In thermal ink-jet printing, droplets of ink are selectably ejected from a plurality of drop ejectors in a printhead. The ejectors are operated in accordance with digital instructions to create a desired image on a print sheet moving past the printhead. The printhead may move back and forth relative to the sheet in a typewriter fashion, or the linear array may be of a size extending across the entire width of a sheet, to place the image on a sheet in a single pass.
The ejectors typically comprise capillary channels, or other ink passageways, which are connected to one or more common ink supply manifolds. Ink is retained within each channel until, in response to an appropriate digital signal, the ink in the channel is rapidly heated by a heating element disposed on a surface within the channel. This rapid vaporization of the ink adjacent the channel creates a bubble which causes a quantity of liquid ink to be ejected through an opening associated with the channel to the print sheet. The process of rapid vaporization creating a bubble is generally known as "nucleation." One patent showing the general configuration of a typical ink-jet printhead is U.S. Pat. No. 4,774,530, assigned to the assignee in the present application.
In order to create nucleation of a vapor bubble in a quantity of liquid ink, the liquid ink in a specific small area adjacent to the heating element must be brought to a sufficiently high temperature. Although a heating element exposed to the liquid may be provided with a generally sufficient "burn voltage," not all of the area of the heating element exposed to the liquid ink will be of a sufficiently high temperature to create nucleation. It has been found that the central portion of the effective area of a heating element reaches a sufficiently high burn voltage well before areas around the periphery of the heating element area. That is, the heating element may have a sufficiently high temperature only in a relatively small central area thereof, while the outer-lying portions of the heating element area will not be of a sufficient high temperature, and therefore nucleation will occur only for the liquid ink disposed toward the center of the heating element area. This phenomenon causes any number of practical drawbacks, such as: unpredictability of the volume of a resulting ejected droplet; a wasting of energy when a significant portion of the heating element is continually brought close to, but not over, the sufficient temperature; and an undesirable accumulation of excess heat within the printhead.
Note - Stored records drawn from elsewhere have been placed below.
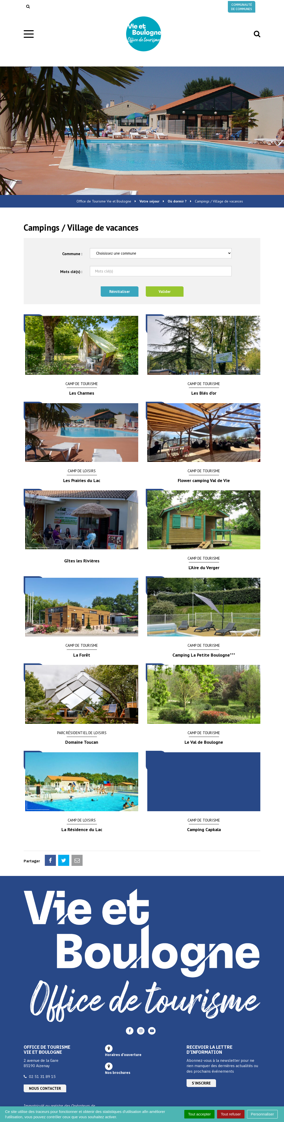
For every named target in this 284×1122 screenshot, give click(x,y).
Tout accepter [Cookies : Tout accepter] (199, 1114)
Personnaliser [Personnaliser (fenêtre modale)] (262, 1114)
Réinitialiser (119, 291)
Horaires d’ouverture (123, 1054)
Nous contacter (45, 1088)
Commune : (72, 253)
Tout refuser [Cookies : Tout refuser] (231, 1114)
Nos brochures (117, 1072)
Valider (164, 291)
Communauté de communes (241, 7)
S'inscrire (201, 1083)
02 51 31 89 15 (42, 1076)
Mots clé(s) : (71, 271)
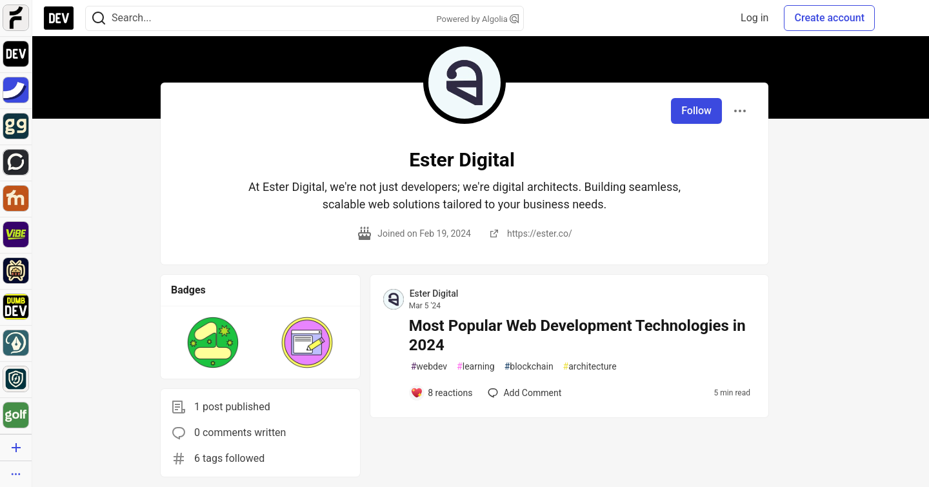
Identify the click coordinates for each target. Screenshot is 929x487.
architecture (590, 366)
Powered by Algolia (477, 19)
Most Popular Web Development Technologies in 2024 (577, 335)
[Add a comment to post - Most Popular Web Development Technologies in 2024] (442, 392)
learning (476, 366)
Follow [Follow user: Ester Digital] (696, 110)
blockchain (529, 366)
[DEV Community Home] (59, 18)
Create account (829, 18)
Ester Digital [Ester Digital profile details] (434, 293)
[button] (213, 342)
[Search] (99, 18)
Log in (754, 18)
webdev (429, 366)
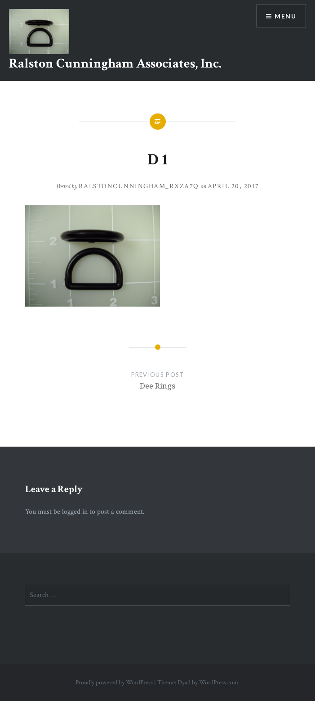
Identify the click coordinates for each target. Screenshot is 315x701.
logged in (75, 511)
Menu (285, 16)
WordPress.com (218, 682)
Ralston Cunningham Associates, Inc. (115, 63)
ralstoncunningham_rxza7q (139, 186)
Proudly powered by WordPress (114, 682)
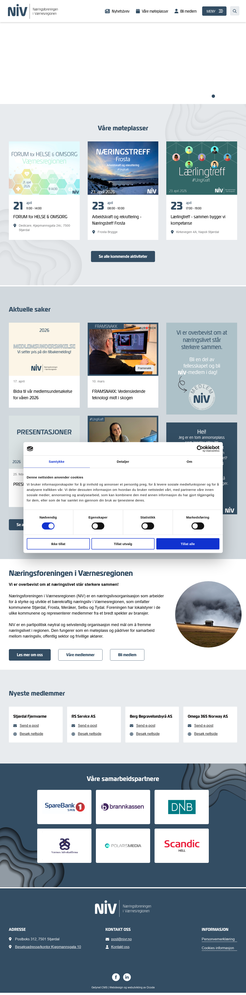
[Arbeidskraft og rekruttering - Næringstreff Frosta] (123, 217)
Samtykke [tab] (56, 461)
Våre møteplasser (155, 11)
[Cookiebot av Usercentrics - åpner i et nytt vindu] (200, 448)
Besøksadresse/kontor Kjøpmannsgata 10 (48, 949)
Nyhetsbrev (121, 11)
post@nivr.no (119, 941)
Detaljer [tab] (123, 461)
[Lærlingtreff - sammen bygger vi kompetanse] (202, 217)
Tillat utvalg (123, 544)
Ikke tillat (58, 544)
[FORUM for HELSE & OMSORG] (44, 216)
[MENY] (214, 11)
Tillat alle (188, 544)
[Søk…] (234, 10)
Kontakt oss (118, 949)
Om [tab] (189, 461)
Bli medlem (188, 11)
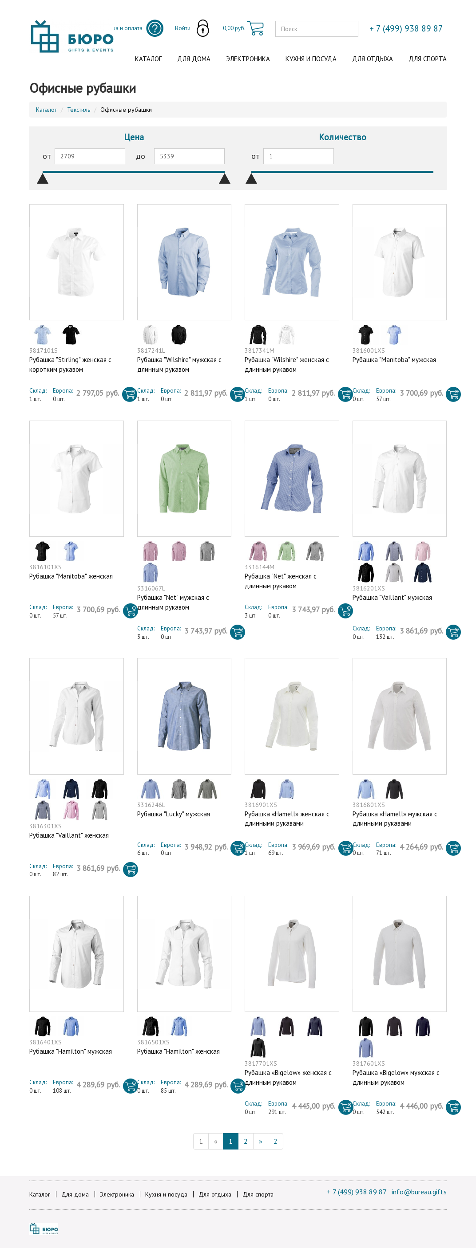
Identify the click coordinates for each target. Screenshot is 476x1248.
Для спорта (428, 59)
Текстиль (78, 110)
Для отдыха (372, 59)
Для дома (193, 59)
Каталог (148, 59)
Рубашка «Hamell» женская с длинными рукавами (287, 818)
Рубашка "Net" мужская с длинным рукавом (173, 602)
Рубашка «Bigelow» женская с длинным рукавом (288, 1077)
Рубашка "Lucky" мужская (173, 814)
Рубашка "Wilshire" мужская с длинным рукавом (179, 364)
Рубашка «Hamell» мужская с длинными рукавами (395, 818)
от (47, 156)
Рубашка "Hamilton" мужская (70, 1051)
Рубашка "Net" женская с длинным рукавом (281, 581)
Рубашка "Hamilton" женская (178, 1051)
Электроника (248, 59)
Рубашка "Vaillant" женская (69, 835)
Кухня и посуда (311, 59)
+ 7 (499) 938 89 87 (357, 1191)
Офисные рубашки (126, 110)
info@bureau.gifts (419, 1191)
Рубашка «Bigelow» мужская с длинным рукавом (396, 1077)
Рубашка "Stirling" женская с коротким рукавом (70, 364)
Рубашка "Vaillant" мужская (392, 597)
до (140, 156)
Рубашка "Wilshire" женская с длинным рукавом (287, 364)
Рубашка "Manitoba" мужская (394, 359)
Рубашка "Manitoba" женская (71, 576)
The phenomenon of the center of a heating element area consistently being hotter than the outer portions of the heating element area can in large part be traced to a lateral leakage of heat energy from the heating element area to other areas within the printhead. By "lateral" is meant that a significant component of heat energy is lost along the edges of the perimeter formed by the area of the heating element exposed to the liquid ink. In the case of a "side shooter" design of a printhead, where the heating elements are typically formed on a main surface of a silicon chip, this lateral heat leakage can be significant.